### PROBLEM
Extract every line of text from the entries below without changing anything, and leave the pictures out of your answer.

--------------------------------------------------

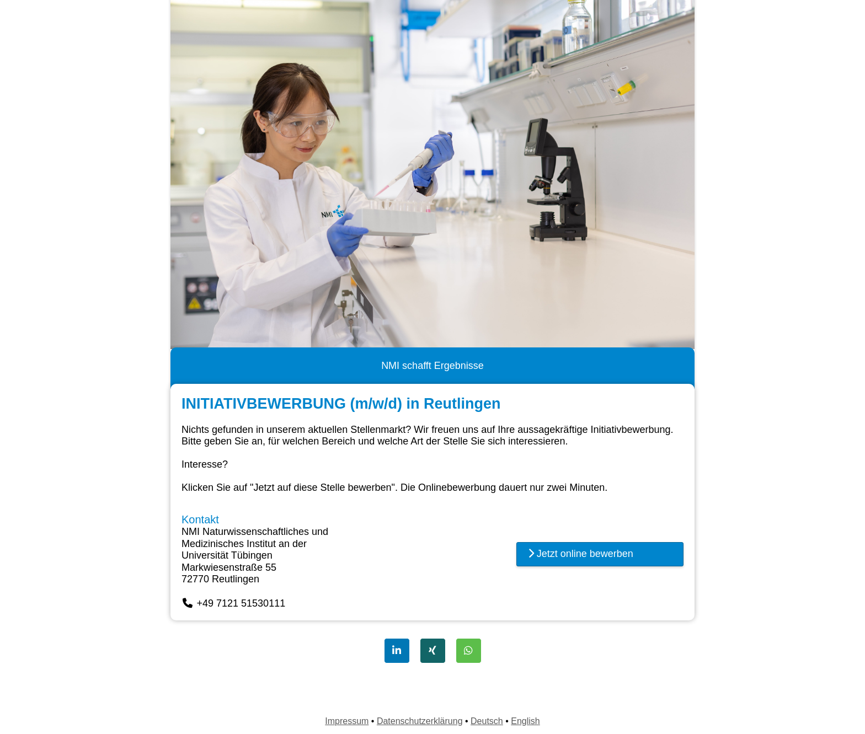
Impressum (347, 721)
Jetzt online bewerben (580, 553)
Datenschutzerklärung (420, 721)
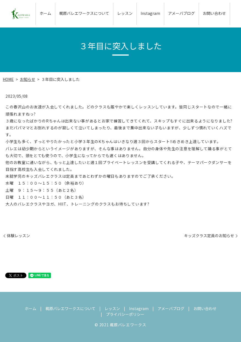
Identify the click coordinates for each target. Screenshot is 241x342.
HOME (8, 79)
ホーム (45, 13)
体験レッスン (18, 235)
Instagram (150, 13)
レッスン (125, 13)
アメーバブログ (181, 13)
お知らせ (27, 79)
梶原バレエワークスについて (84, 13)
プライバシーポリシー (125, 314)
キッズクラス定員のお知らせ (209, 235)
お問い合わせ (214, 13)
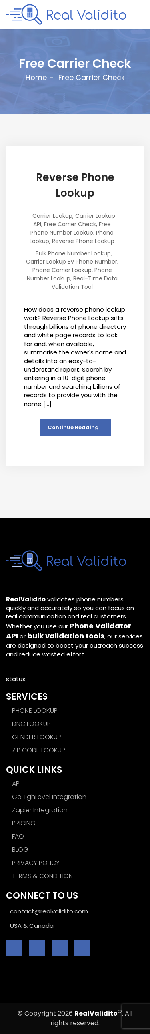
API (16, 783)
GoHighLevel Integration (49, 796)
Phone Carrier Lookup (62, 270)
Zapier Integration (40, 810)
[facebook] (14, 948)
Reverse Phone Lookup (83, 241)
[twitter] (37, 948)
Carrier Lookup (52, 216)
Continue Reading (73, 427)
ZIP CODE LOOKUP (38, 750)
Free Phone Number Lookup (70, 228)
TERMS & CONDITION (42, 876)
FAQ (18, 836)
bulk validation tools (65, 636)
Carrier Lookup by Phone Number (71, 262)
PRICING (24, 823)
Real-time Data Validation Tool (85, 282)
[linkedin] (60, 948)
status (16, 679)
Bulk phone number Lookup (73, 253)
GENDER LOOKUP (36, 737)
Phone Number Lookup (69, 274)
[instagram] (82, 948)
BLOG (20, 849)
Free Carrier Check (70, 224)
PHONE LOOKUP (35, 710)
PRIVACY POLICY (36, 862)
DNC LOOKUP (31, 723)
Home (36, 77)
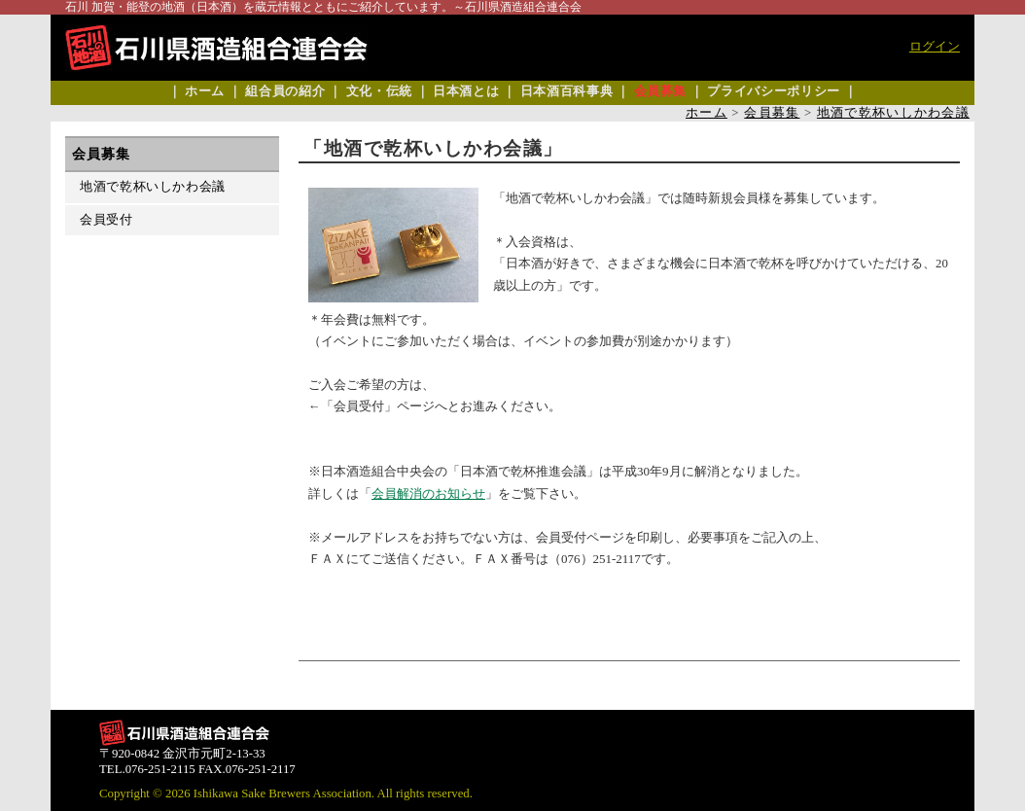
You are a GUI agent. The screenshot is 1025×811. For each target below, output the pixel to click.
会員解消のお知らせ (428, 493)
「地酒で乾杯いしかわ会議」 (433, 148)
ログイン (934, 46)
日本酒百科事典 (566, 91)
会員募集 (661, 91)
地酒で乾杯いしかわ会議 (893, 113)
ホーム (205, 91)
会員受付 (106, 220)
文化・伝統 (379, 91)
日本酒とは (466, 91)
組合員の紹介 (285, 91)
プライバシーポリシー (773, 91)
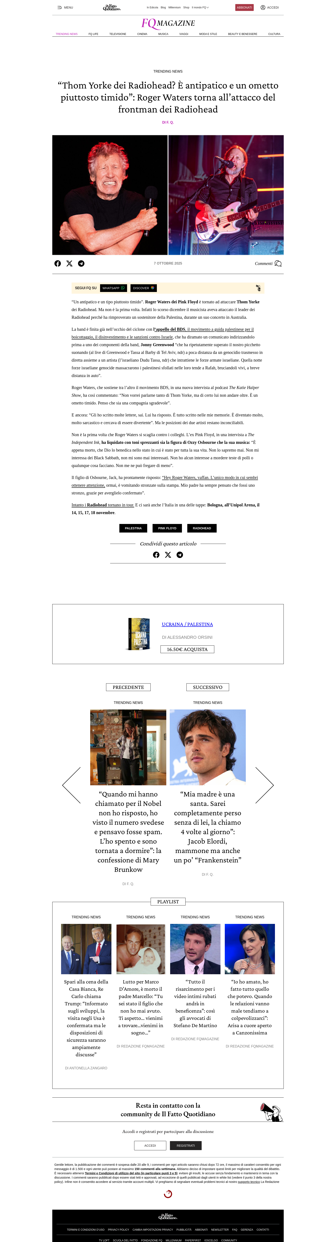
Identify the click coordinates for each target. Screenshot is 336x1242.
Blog (163, 7)
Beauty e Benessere (242, 34)
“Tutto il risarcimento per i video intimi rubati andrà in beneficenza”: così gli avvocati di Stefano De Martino (195, 1003)
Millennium (174, 7)
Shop (186, 7)
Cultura (274, 34)
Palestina (133, 528)
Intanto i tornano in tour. (103, 505)
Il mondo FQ (200, 7)
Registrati (186, 1145)
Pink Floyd (167, 528)
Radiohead (202, 528)
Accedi (150, 1145)
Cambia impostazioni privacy (153, 1229)
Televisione (117, 34)
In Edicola (152, 7)
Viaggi (183, 34)
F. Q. (170, 122)
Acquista (187, 649)
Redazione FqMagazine (143, 1046)
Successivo (207, 687)
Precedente (128, 687)
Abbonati (244, 7)
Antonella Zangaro (88, 1068)
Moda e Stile (208, 34)
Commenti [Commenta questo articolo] (268, 263)
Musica (163, 34)
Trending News (67, 34)
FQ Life (93, 34)
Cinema (142, 34)
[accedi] (269, 7)
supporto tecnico (249, 1182)
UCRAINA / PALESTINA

--------------------------------------------------

### TASK OUTPUT
Impressum (347, 721)
Jetzt online bewerben (580, 553)
Datenschutzerklärung (420, 721)
Identify the click coordinates for each target. Screenshot is 241x342.
HOME (8, 79)
ホーム (45, 13)
体験レッスン (18, 235)
Instagram (150, 13)
レッスン (125, 13)
アメーバブログ (181, 13)
お知らせ (27, 79)
梶原バレエワークスについて (84, 13)
プライバシーポリシー (125, 314)
キッズクラス定員のお知らせ (209, 235)
お問い合わせ (214, 13)
API (16, 783)
GoHighLevel Integration (49, 796)
Phone Carrier Lookup (62, 270)
Zapier Integration (40, 810)
[facebook] (14, 948)
Reverse Phone Lookup (83, 241)
[twitter] (37, 948)
Carrier Lookup (52, 216)
Continue Reading (73, 427)
ZIP CODE LOOKUP (38, 750)
Free Phone Number Lookup (70, 228)
TERMS & CONDITION (42, 876)
FAQ (18, 836)
bulk validation tools (65, 636)
Carrier Lookup by Phone Number (71, 262)
PRICING (24, 823)
Real-time Data Validation Tool (85, 282)
[linkedin] (60, 948)
status (16, 679)
Bulk phone number Lookup (73, 253)
GENDER LOOKUP (36, 737)
Phone Number Lookup (69, 274)
[instagram] (82, 948)
BLOG (20, 849)
Free Carrier Check (70, 224)
PHONE LOOKUP (35, 710)
PRIVACY POLICY (36, 862)
DNC LOOKUP (31, 723)
Home (36, 77)
You are a GUI agent. The screenshot is 1025×811. For each target below, output the pixel to click.
会員解消のお知らせ (428, 493)
「地酒で乾杯いしかわ会議」 (433, 148)
ログイン (934, 46)
日本酒百科事典 (566, 91)
会員募集 (661, 91)
地酒で乾杯いしかわ会議 (893, 113)
ホーム (205, 91)
会員受付 (106, 220)
文化・伝統 (379, 91)
日本酒とは (466, 91)
組合員の紹介 (285, 91)
プライバシーポリシー (773, 91)
Identify the click coordinates for each target. Screenshot is 336x1242.
Blog (163, 7)
Beauty e Benessere (242, 34)
“Tutto il risarcimento per i video intimi rubati andrà in beneficenza”: così gli avvocati di Stefano De Martino (195, 1003)
Millennium (174, 7)
Shop (186, 7)
Cultura (274, 34)
Palestina (133, 528)
Intanto i tornano in tour. (103, 505)
Il mondo FQ (200, 7)
Registrati (186, 1145)
Pink Floyd (167, 528)
Radiohead (202, 528)
Accedi (150, 1145)
Cambia impostazioni privacy (153, 1229)
Televisione (117, 34)
In Edicola (152, 7)
Viaggi (183, 34)
F. Q. (170, 122)
Acquista (187, 649)
Redazione FqMagazine (143, 1046)
Successivo (207, 687)
Precedente (128, 687)
Abbonati (244, 7)
Antonella Zangaro (88, 1068)
Moda e Stile (208, 34)
Commenti [Commenta questo articolo] (268, 263)
Musica (163, 34)
Trending News (67, 34)
FQ Life (93, 34)
Cinema (142, 34)
[accedi] (269, 7)
supporto tecnico (249, 1182)
UCRAINA / PALESTINA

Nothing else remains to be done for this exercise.